AIM OF THE TASK ::
In one to three sentences, explain why refiners are moving from MTBE to ethanol, according to the article on high gas prices.
START PAGE EXTRACT
Uncle Sam's hand in high gas prices?
Critics say ill-timed legislation is partly responsible for prices at the pump, but others say the industry should have seen what was coming.
NEW YORK (CNNMoney.com) - As gasoline prices spiral upward ahead of the high-demand summer season, some traders and consumer advocates are laying at least part of the blame squarely on the doorstep of the federal government.
While near-record crude prices account for nearly 60 percent of the cost of making gasoline, and unabated demand from U.S. drivers has done nothing to ease prices, part of the run-up has to do with problems with switching from one type of gasoline additive to another.
The switch is happening because lawmakers didn't include liability protections for makers of MTBE, a suspected cancer-causing additive easily soluble in groundwater that has been the subject of several lawsuits, when they enacted an energy bill last August.
So refiners are scrambling to switch to ethanol, a corn-based additive that also makes fuel cleaner burning, which is required in most major metropolitan markets. But with just six months to make the switch, supplies of ethanol and the trucks and rail cars needed to bring it to market are stretched, which has helped push gasoline futures to their highest level in over six months and prices at the pump closer to the $3 a gallon mark.
"We're staring down the barrel of a policy problem that's causing this situation for consumers," said John Kilduff, an energy analyst at Fimat in New York. "They should have been given more time."
Geoff Sundstrom, a spokesman for AAA, a drivers' advocacy group formerly known as the American Automobile Association, agrees.
"Without a phase out period, industry has been saying it would result in this," said Sundstrom. "It seems the whole process could have been managed better by the federal government."
But Bob Simon, the Democratic staff director for the Senate Energy and Natural Resources Committee refused to take the blame, saying the change has been in the works for years and that energy companies should have been prepared.
"The refineries were betting that they were going to get MTBE liability protection, and they placed a bad bet," said Simon, noting that the committee's chairman said publicly last year that there was no way the product would ever get liability protection. "I don't know how much clearer it could have been."
END PAGE EXTRACT
START RECORDED INFORMATION
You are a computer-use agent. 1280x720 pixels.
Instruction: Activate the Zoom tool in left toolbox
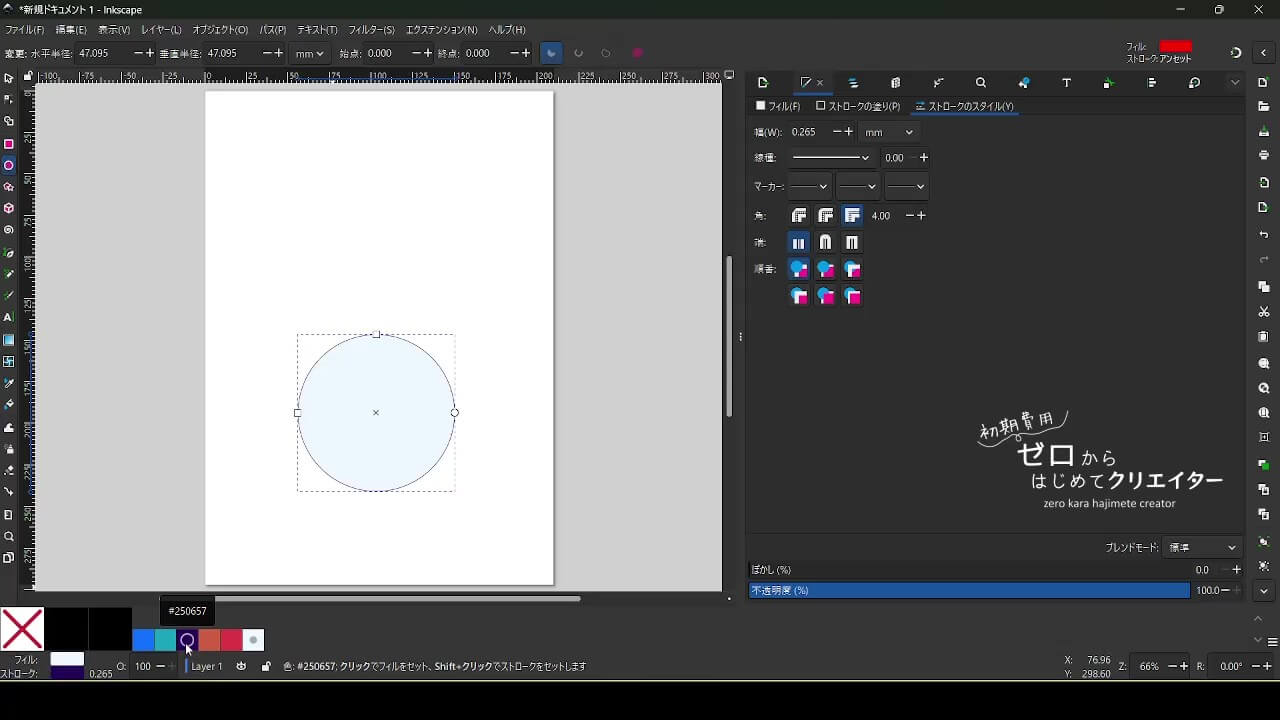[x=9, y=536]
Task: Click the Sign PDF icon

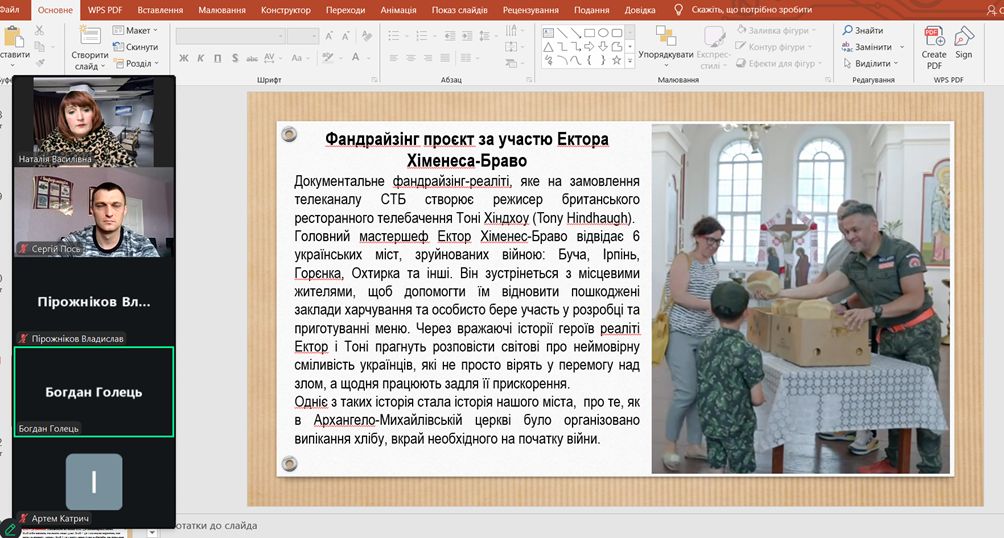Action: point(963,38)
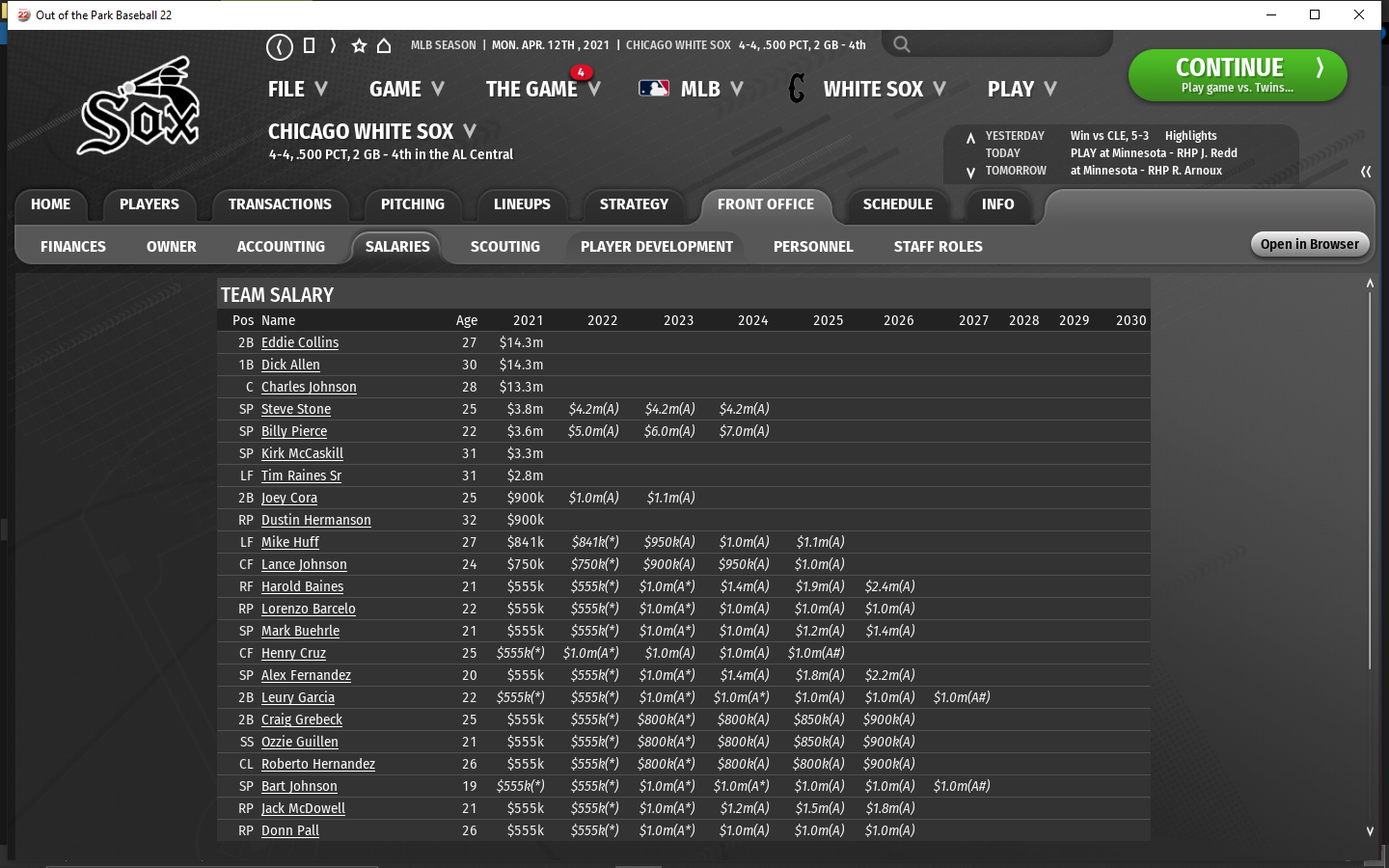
END RECORDED INFORMATION
ANSWER SECTION ::
Refiners are switching because lawmakers left liability protections for MTBE makers out of the energy bill they passed last August. MTBE is a suspected cancer-causing additive that dissolves easily in groundwater and has been the subject of several lawsuits.